他正挡在梁今也身前,挡住我,和他。
“让开。”
那是个高大的男人,穿着奇怪的条纹衣衫,似乎很英俊,天知道我现在对布拉德彼特也不感兴趣。
他低头看着我,又看看手中的生之晶,露出一个古怪的表情,呃,我猜他是想笑,但那张习惯了铁板的脸无法完成如此高难度的动作。
我懒得理他,地震和尖啸结束,仙兵们缓过气很快又会围过来,既然生之晶在他手上,就让这个路人甲陪天君慢慢玩儿吧。
我绕过他径直走到梁今也身旁,俯身扶住他右臂,他立刻反手抓住我,很用力,很疼。
“笨蛋。”我任他抓着,轻声道,“我以为你有绝神弓,总能撑一时半会儿,谁知道你这么没用。”
他抓着我,五指深深陷进肌肤,突然用力,我被粗鲁地拉进怀里,结结实实地抱住。
这个胸膛……没有软绵绵的触感,还真是不习惯啊……我想着,悄悄放开拖着Cynosure的手,双手环到他身后,还抱住他。
有一刻钟时间……我深吸一口气,想到会失去他,我恐惧得全身发抖。我敢肯定,如果他死,我会崩溃。
是别人,我可以坚强,是你,不可以。
“为什么不选我?”他在我耳边问,轻轻地,带着颤抖。
我无语。
我不知道。
你和Cynosure,一个是爱人,一个是朋友,按温雪的本性,我应该选择你。
而那一刻,不假思索,我奔向Cynosure。
人心太复杂,别问我,梁今也,我真的不知道。
“天君说神仙不杀人,我想赌一把。又以为你比Cynosure耐操,没想到两个都是‘银样蜡枪头’。”我狠狠地拿下巴揉他的肩膀,“喂,别跟天君一起疯,我先救谁并不代表我爱谁。那种白痴命题根本不成立。”
他笑,笑声仍是颤抖,紧紧拥住我的身体也颤抖。
“梁今也。”我说,“乌芙丝死了。”
“……我知道。”
“梁今也,Cynosure受了很重的伤,我欠他的情,我要保护他。”
“是吗?真的只是这样?”
“梁今也——”连绵的惨叫声打断我,我从他的肩上抬起脸,看清面前景象,顿时张口结舌。

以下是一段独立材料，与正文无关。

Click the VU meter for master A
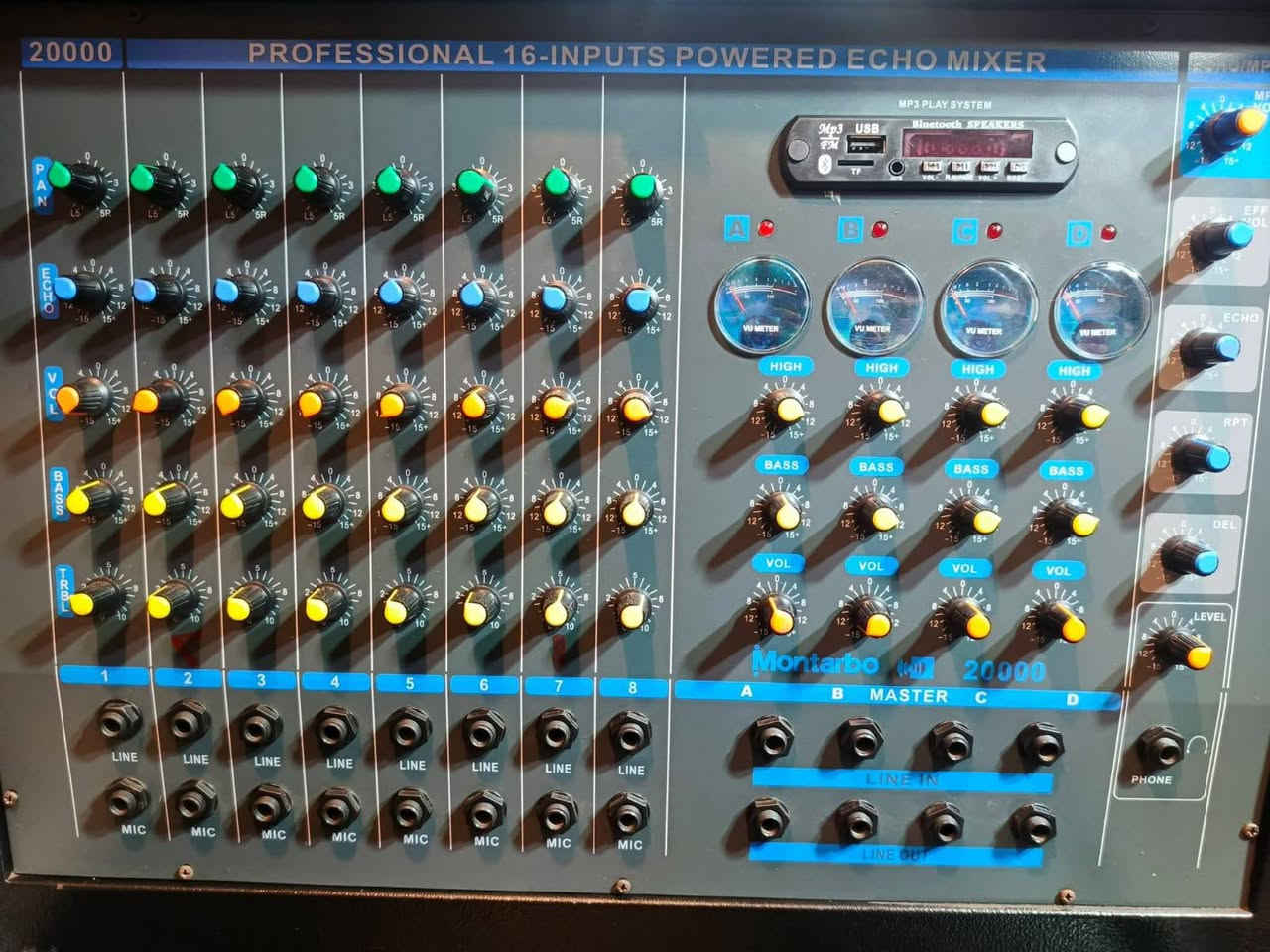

雪仍在飘,风仍在吹,古战场上的泛滥成灾的生物却不再只有神仙。一团一团黄褐色很眼熟的球状体从遍布地面的裂缝中滚出来,有的一直滚入仙兵队列,有的从球状散成一块黄褐相间让人看一眼就鸡皮疙瘩乱冒的“毯子”,蠕动着飞快袭向仙兵,从他的脚上一路爬上去,迅速包裹住全身……
这些黄褐色条纹真是眼熟啊,眼熟得我觉得百忙中插在背后的灭妖枪的寒意透肤而入,忍不住打了个寒噤,再度看向那高大的男人。
偏黄的皮肤,五官深刻,棕色眼眸内凹,嘴角的纹路深刻,一看就是严厉寡情的人。
幸运的是,他正沉浸在得到生之晶的狂喜中,没空跟我算旧账。
“怎么了?”梁今也勒了我一把,紧得我呼吸困难,“怎么不说话?”
要告诉他吗?梵诺出现,蚁后也应该到了,又是一个觊觎生之晶的大敌——我抱着这具瘦削的男子躯体,我们贴得如此近,他的每一下颤抖都回到我身上,他没有心跳、没有呼吸,我的心跳和呼吸也变成他的。
血脉相连。
对了,在人世的时候我们就是如此。痛苦、欢乐,只有你帮我分担,只有你和我一起分享。
虽然我说,你不是人,你不明白我想要什么。
你说,你想要什么都可以,你要求,我有求必应。
你其实比我自己更了解我,你是对的,我想要。
我想要你。
“梁今也。”我温柔地贴着他的耳朵说话,“是不是我说什么,你都答应?”
“是。”他的声音平缓下来,怀抱微松,柔声道,“你要求,我有求必应。”
“梁今也。”我叹息,叫他的名字能够得到回应真好,我忽然明白颜琛当年为什么喜欢叫我,一遍一遍像在念诗,从舌根滚到舌尖,口齿噙香,“我们不玩了,我们回人间去。”